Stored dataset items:

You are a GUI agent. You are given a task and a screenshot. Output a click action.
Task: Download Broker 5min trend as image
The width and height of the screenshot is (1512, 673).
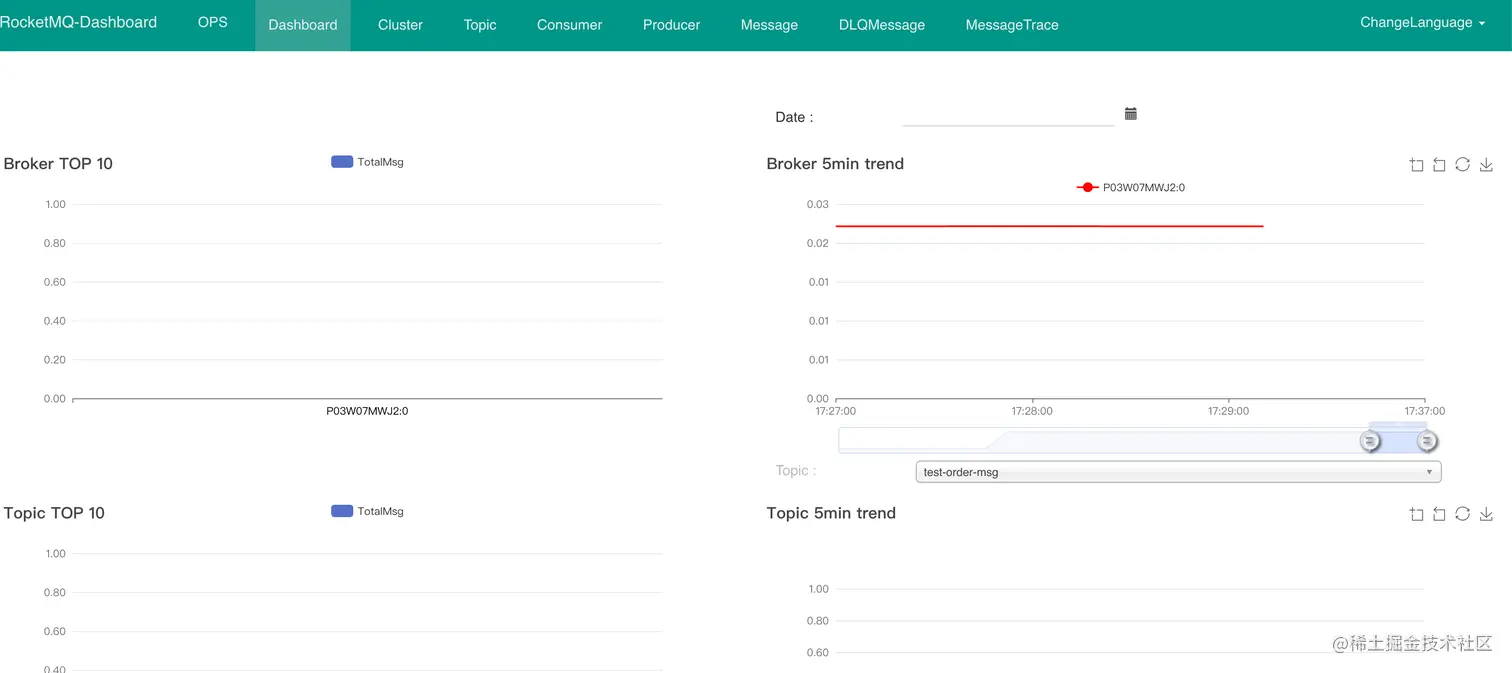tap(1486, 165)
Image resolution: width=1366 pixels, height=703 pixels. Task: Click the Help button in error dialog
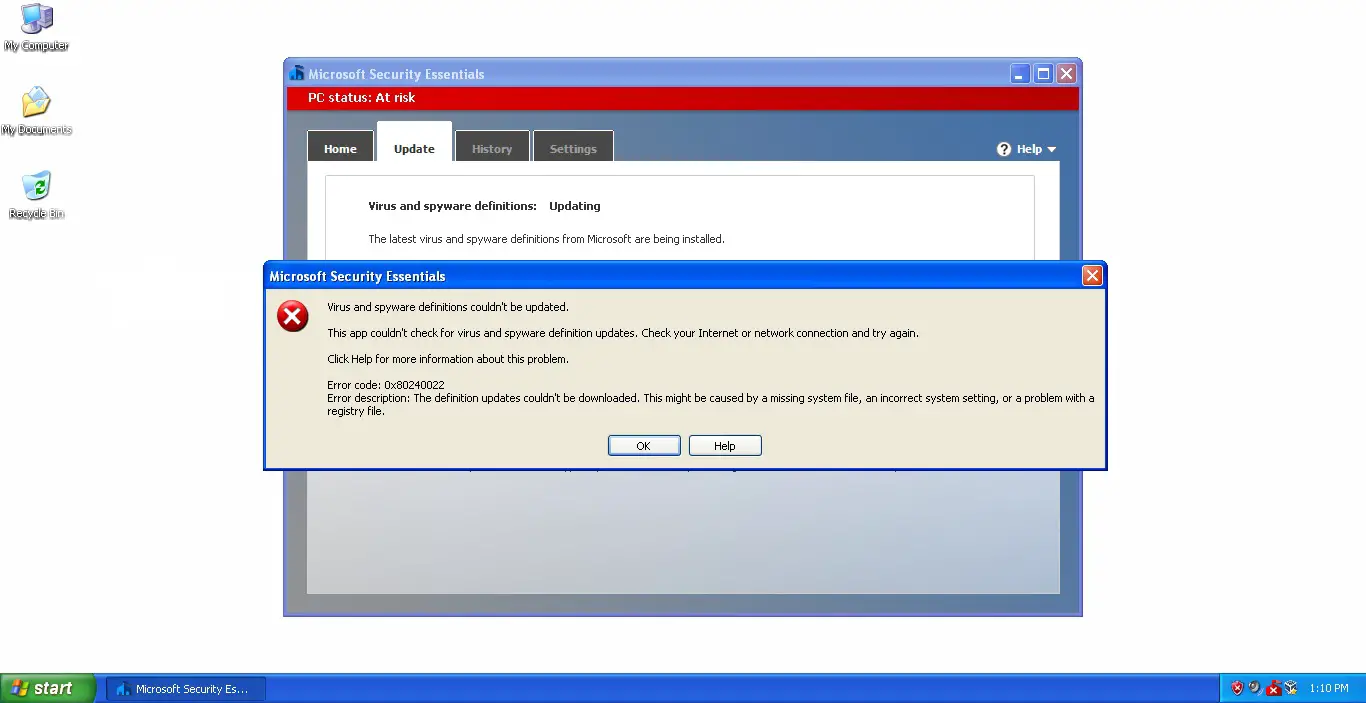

STATED EXERCISE
Rewrite all of these records in full, requests included, and offset every coordinate in the answers by adding 48 to each number. Leave the pictures out of your answer.

RESULT BELOW
You are a GUI agent. You are given a task and a screenshot. Output a click action.
Task: Download Broker 5min trend as image
The width and height of the screenshot is (1512, 673).
tap(1534, 213)
Image resolution: width=1366 pixels, height=703 pixels. Task: Click the Help button in error dialog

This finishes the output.